1. A method for generating an adaptive stereoscopic image by using a first-eye-viewed image and a second-eye-viewed image, the first-eye-viewed image and the second-eye-viewed image being captured from a scene, said method comprising the steps of:

(a) inputting the first-eye-viewed image and the second-eye-viewed image;

(b) overlapping the first-eye-viewed image and the second-eye-viewed image;

(c) horizontally shifting the second-eye-viewed image with respect to the first-eye-viewed image until a horizontal difference between the first-eye-viewed image and the second-eye-viewed image is substantially at a minimum; and

(d) vertically shifting the second-eye-viewed image with respect to the first-eye-viewed image until a vertical difference between the first-eye-viewed image and the second-eye-viewed image is substantially at a minimum, the result of step (d) being as the adaptive stereoscopic image.

2. The method of claim 1, wherein step (c) is performed by horizontally shifting the second-eye-viewed image by N pixels with respect to the first-eye-viewed image per shifting, and N is a natural number.

3. The method of claim 1, wherein step (d) is performed by vertically shifting the second-eye-viewed image by M pixels with respect to the first-eye-viewed image per shifting, and M is a natural number.

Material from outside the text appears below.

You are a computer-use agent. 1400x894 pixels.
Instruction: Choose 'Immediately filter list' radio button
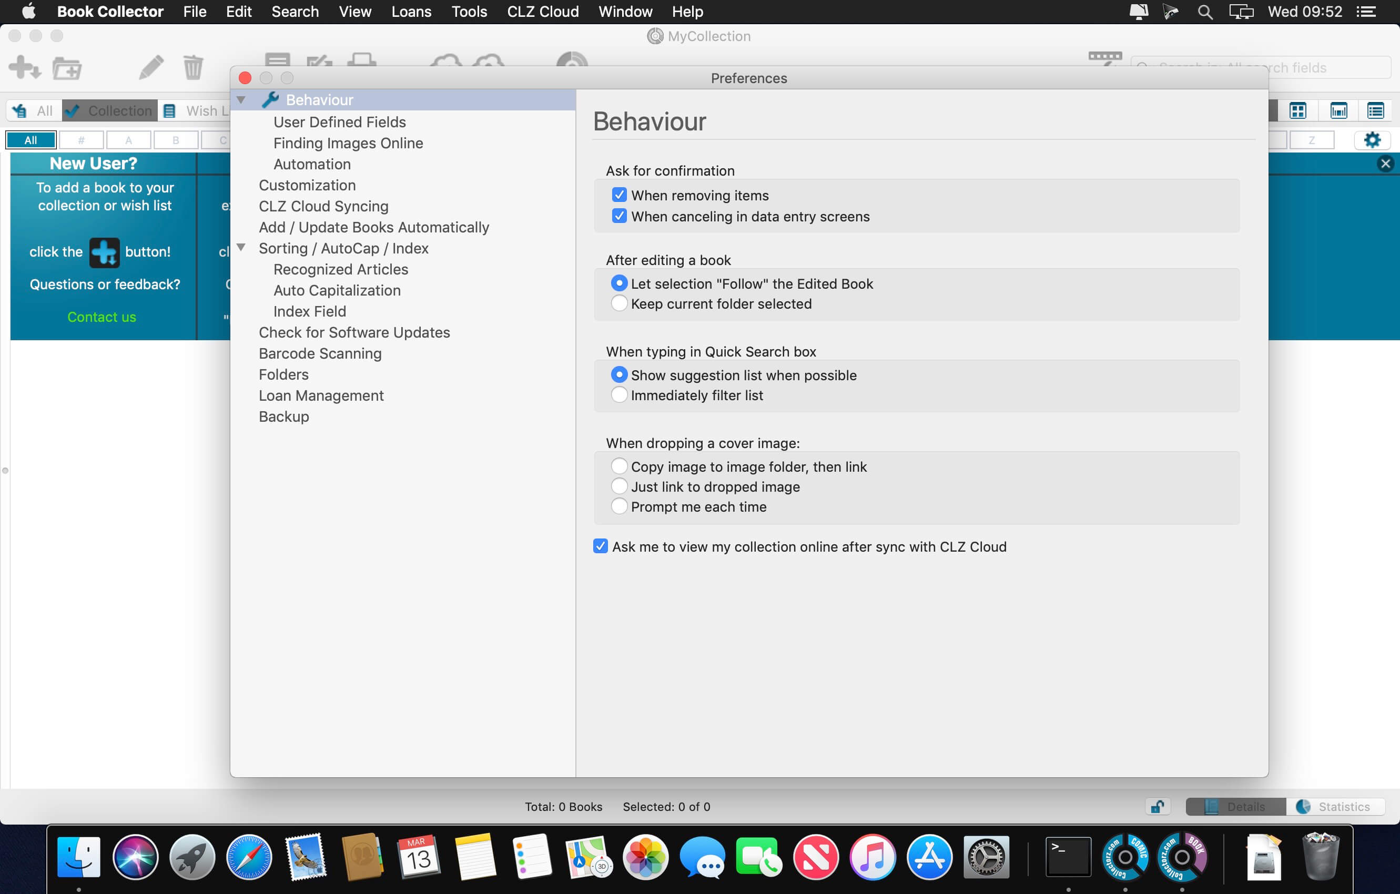click(x=619, y=395)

4. An apparatus for generating an adaptive stereoscopic image by using a first-eye-viewed image and a second-eye-viewed image, the first-eye-viewed image and the second-eye-viewed image being captured relative to a scene, said apparatus comprising:

a receiving module, configured to receive input of the first-eye-viewed image and the second-eye-viewed image; and

a first processing module, coupled to the receiving module, for overlapping the first-eye-viewed image and the second-eye-viewed image and horizontally shifting the second-eye-viewed image with respect to the first-eye-viewed image until a horizontal difference between the first-eye-viewed image and the second-eye-viewed image is substantially at a minimum; and

a second processing module, coupled to the first processing module, for receiving the overlapped image of the first-eye-viewed image and the second-eye-viewed image, which have been horizontally shifted, vertically shifting the second-eye-viewed image with respect to the first-eye-viewed image until a vertical difference between the first-eye-viewed image and the second-eye-viewed image is substantially at a minimum, and obtaining the overlapped image of the first-eye-viewed image and the second-eye-viewed image, which have been vertically shifted, to be the adaptive stereoscopic image.

5. The apparatus of claim 4, wherein the first processing module horizontally shifts the second-eye-viewed image by N pixels with respect to the first-eye-viewed image per shifting, and N is a natural number.

6. The apparatus of claim 4, wherein the second processing module vertically shifts the second-eye-viewed image by M pixels with respect to the first-eye-viewed image per shifting, and M is a natural number.